### Work to be completed
Type the entries out again exactly as they read, but leave every picture behind.

#### Records provided

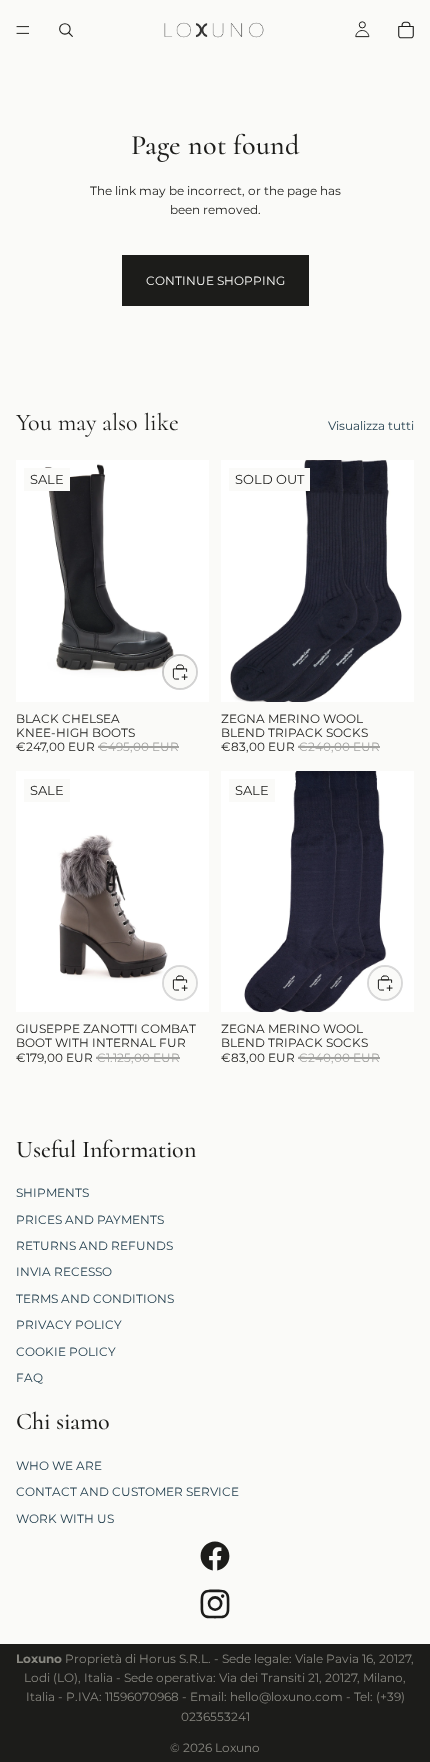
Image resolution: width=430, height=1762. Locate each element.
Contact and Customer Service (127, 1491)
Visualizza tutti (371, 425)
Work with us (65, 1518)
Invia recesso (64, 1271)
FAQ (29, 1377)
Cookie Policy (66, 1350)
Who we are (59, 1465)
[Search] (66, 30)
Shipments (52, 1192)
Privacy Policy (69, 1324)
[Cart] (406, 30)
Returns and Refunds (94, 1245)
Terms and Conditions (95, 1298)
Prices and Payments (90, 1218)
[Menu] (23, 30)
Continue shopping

########

### Solved exercise
Image resolution: width=430, height=1762. Locate each element.
Contact and Customer Service (127, 1491)
Visualizza tutti (371, 425)
Work with us (65, 1518)
Invia recesso (64, 1271)
FAQ (29, 1377)
Cookie Policy (66, 1350)
Who we are (59, 1465)
[Search] (66, 30)
Shipments (52, 1192)
Privacy Policy (69, 1324)
[Cart] (406, 30)
Returns and Refunds (94, 1245)
Terms and Conditions (95, 1298)
Prices and Payments (90, 1218)
[Menu] (23, 30)
Continue shopping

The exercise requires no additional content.